> [STUDY TEXT]
150 Ill. 428 | Ill. | 1894
delivered the opinion of the Court:
It is first claimed by the railroad company that the court had no jurisdiction to grant the relief sought by the cross-bill, — that the remedy is cognizable only at law. Where a railroad company is authorized to take private property for a public use, under its charter, the mode of procedure is laid down in our statute entitled “Eminent Domain.” Under that statute private property can not be taken or damaged without just compensation. Such compensation is required to be ascertained by a jury. Where the parties can not agree upon the amount to be paid, the party authorized to take private property is required to apply to the judge of the circuit or county court, either in vacation or term time, by petition, setting forth his or her authority in the premises, the purpose for which said property is sought to be taken or damaged, a description of the property, the names of all persons interested therein, etc. The statute provides for service of process, and for calling a jury, before whom the question of just compensation shall be tried. The proceeding authorized is one at law. In this case, as has been seen, the amount the land owner was entitled .to recover was determined in equity. In the first place, however, the land owner brought an action at law, but the defendant in that action, the railroad company, filed a bill in equity to enjoin its prosecution, and prayed for a specific performance of an alleged agreement, in which the land owner had agreed, upon certain terms and conditions, to convey the right of way. The jurisdiction of a court of equity was thus invoked by the railroad company. It sought a decree compelling the land owner to convey to it the right of way over certain lands owned by her, which the railroad company had taken for its right of way.
While it may he true that a court of equity has no jurisdiction to determine the compensation to be paid for lands proposed to be taken for railroad purposes where a bill has been filed for that purpose alone, yet where the land owner has been brought into a court of equity by the railroad company after it has taken and appropriated the lands for railroad purposes, and it prays for a decree requiring the land owner to convey the lands thus taken, may not the land owner insist upon being paid for the land taken and damaged, and ask the court, by cross-bill, to have the amount ascertained and determined, as was done here ?

> [PROMPT 1] In the railroad opinion, reproduce the passage between "While it may" and "done here ?", inclusive, changing "court of equity" to "chancery court" throughout.
> [PROMPT 2] Carry the railroad opinion forward, picking up after its final sentence.

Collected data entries
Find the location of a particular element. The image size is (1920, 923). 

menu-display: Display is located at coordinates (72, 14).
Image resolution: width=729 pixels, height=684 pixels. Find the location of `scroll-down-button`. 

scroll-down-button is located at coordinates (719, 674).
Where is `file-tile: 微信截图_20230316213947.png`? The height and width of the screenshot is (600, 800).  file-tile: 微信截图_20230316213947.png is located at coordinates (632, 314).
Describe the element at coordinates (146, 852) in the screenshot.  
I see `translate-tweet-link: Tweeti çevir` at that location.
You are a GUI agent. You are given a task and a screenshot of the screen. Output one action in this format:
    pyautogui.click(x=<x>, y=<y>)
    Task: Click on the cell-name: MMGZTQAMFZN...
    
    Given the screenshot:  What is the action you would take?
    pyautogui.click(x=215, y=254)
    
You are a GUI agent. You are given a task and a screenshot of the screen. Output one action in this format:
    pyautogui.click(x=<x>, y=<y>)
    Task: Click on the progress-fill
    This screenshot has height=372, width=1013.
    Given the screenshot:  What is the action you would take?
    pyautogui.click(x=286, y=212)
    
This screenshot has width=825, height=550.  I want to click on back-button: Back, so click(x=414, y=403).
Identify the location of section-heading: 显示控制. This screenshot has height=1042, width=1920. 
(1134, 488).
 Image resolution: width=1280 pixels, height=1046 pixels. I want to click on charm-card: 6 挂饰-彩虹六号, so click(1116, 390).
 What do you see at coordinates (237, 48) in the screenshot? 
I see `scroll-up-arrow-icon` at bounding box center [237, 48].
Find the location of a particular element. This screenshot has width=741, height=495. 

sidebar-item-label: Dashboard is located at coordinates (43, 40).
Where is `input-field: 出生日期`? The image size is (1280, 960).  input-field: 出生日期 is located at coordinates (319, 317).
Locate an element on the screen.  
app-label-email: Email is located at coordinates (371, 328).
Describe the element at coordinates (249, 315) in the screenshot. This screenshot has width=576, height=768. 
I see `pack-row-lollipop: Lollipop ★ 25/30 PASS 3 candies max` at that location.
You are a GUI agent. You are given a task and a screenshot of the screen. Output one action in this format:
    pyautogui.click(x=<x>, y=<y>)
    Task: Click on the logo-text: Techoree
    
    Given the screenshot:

> [WRITTEN ANSWER 1]
While it may he true that a chancery court has no jurisdiction to determine the compensation to be paid for lands proposed to be taken for railroad purposes where a bill has been filed for that purpose alone, yet where the land owner has been brought into a chancery court by the railroad company after it has taken and appropriated the lands for railroad purposes, and it prays for a decree requiring the land owner to convey the lands thus taken, may not the land owner insist upon being paid for the land taken and damaged, and ask the court, by cross-bill, to have the amount ascertained and determined, as was done here ?

> [WRITTEN ANSWER 2]
The cross-bill, in express terms, charged the complainant in the original bill with fraud in procuring the agreement upon which it predicated its bill for a specific performance. It is a familiar rule that courts of equity have concurrent jurisdiction with courts of law on questions of fraud, and the court which first acquires jurisdiction will retain it until the litigation is finished. If, therefore, the agreement was procured by fraud, no reason is perceived why a court of equity might not investigate that question, and grant such relief as the equity of the transaction demanded. So, also, if the complainant, the railroad company, held a valid contract for a deed for the right of way, a court of equity was the appropriate tribunal to decree a deed in pursuance of the contract. Thus it appears that a court of equity had jurisdiction of the relief prayed for in the bill, and it also had jurisdiction of the question of fraud presented by the cross-bill. Being clothed with authority to adjudicate upon these matters, the court had the right, if necessary, to do complete justice between the parties, and to settle and determine legal as well as equitable rights, as held in Tunesma v. Schuttler, 114 Ill. 164.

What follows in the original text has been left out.